Comment from Claire Garfield
Claire GarfieldOpposeAcademic
Summary: A graduate student researcher at the University of Georgia opposes the proposed regulation because it creates an unmanageable compliance burden and lacks a clear methodology for allocating indirect costs. The commenter argues that the government should instead adopt the NIH's independent-award structure for transparency and defer to the pending SIRA Act in Congress.
Re: Proposed [200.220] — Prohibition of Using Federal Funds for Covered Foreign Collaborations
I am a graduate student researcher at the University of Georgia. I am writing to oppose the proposed § 200.220, which would prohibit the use of Federal funds for any bilateral or multilateral collaboration with a covered foreign country or covered foreign entity, including indirect costs allocable to such collaborations.
OMB's stated objectives for this rulemaking include reducing recipient burden. § 200.220 contradicts that objective directly. Compliance requires institutions to maintain real-time awareness of covered country designations across multiple sources, develop a methodology for allocating indirect costs to specific foreign collaborations that has never existed and for which no standard is provided, conduct ongoing due diligence on foreign collaborators’ institutional affiliations under an undefined standard, manage exception requests with no timeline or appeal, and certify compliance in every performance report with no guidance on what a compliant certification looks like. This does not reduce burden.

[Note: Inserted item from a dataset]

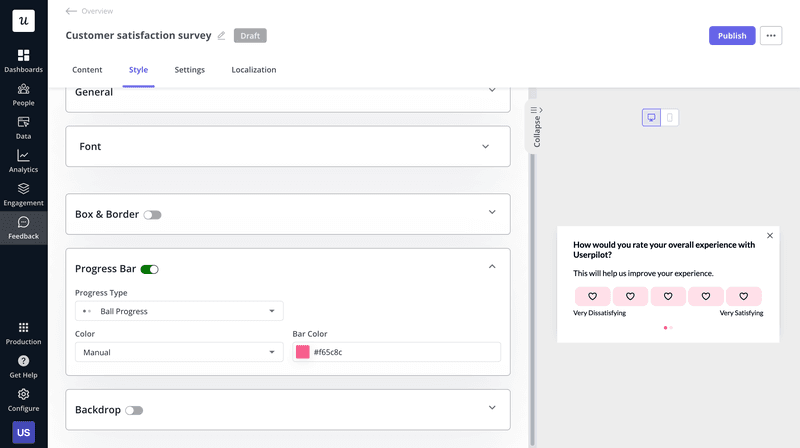Open the Progress Type dropdown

It is a new compliance function with no rulebook.
OMB cites the Wolf Amendment as the statutory model for this provision. The Wolf Amendment was a targeted congressional response to specific concerns about one agency, one country, and a defined category of activity, with exceptions requiring certification to Congress, FBI review, and annual Inspector General reporting. § 200.220 expands that rationale to every federal agency and every covered country while removing every accountability mechanism. The result is a prohibition that can be enforced selectively without explanation and accepted selectively without scrutiny, with no mechanism for anyone outside the agency to know which is happening.

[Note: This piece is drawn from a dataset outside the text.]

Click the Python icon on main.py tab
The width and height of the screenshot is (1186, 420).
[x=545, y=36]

OMB's stated rationale is transparency and reliable reporting on foreign collaboration spending. NIH had already developed a workable solution: NOT-OD-25-104 (May 2025) established a new award structure issuing foreign components as independent linked awards with separate financial reporting, preserving collaboration while improving tracking. The appropriate regulatory response was to require that structure government-wide. Instead, OMB prohibited the costs — leaving the transparency problem unsolved for informal collaborations and creating an indirect cost compliance obligation with no methodology.
I also note that on May 14, 2026, Congress introduced the Securing Innovation and Research from Adversaries (SIRA) Act, which would achieve the same policy objective (a government-wide foreign collaboration restriction) through legislation, with a defined and publicly maintained restricted entity list and a statutory text subject to congressional oversight. When Congress is actively legislating on the same question, the appropriate response is to support that process, not preempt it through regulation.

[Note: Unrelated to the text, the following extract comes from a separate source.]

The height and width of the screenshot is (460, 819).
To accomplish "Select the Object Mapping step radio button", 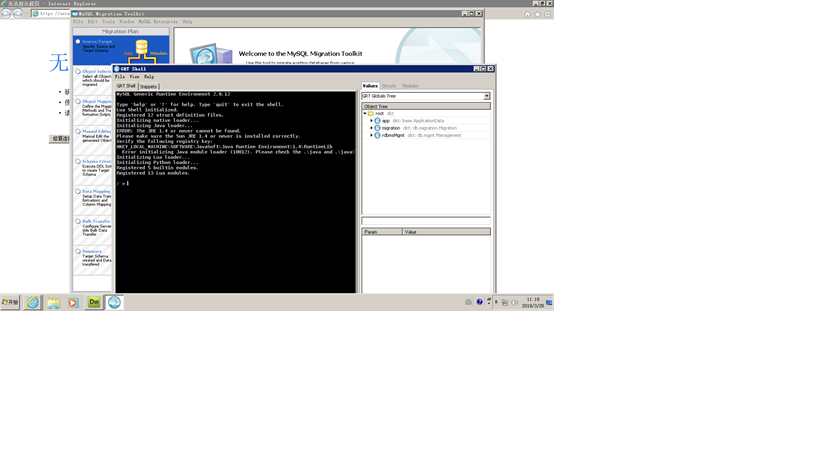I will pos(78,102).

I urge OMB to withdraw § 200.220 as proposed. If OMB proceeds, I urge it to: (1) adopt NIH's independent-award structure (NOT-OD-25-104) as the government-wide transparency mechanism rather than a blanket prohibition; (2) retain the Congressional certification, FBI review, and Inspector General reporting requirements from the Wolf Amendment model; (3) define "affiliated" with sufficient precision to be administrable and include a safe harbor for good-faith due diligence; (4) establish a wind-down period and grace period when country designations change; (5) provide a methodology for calculating indirect cost allocability to specific foreign collaborations; and (6) defer finalizing this provision pending the outcome of congressional action on the SIRA Act.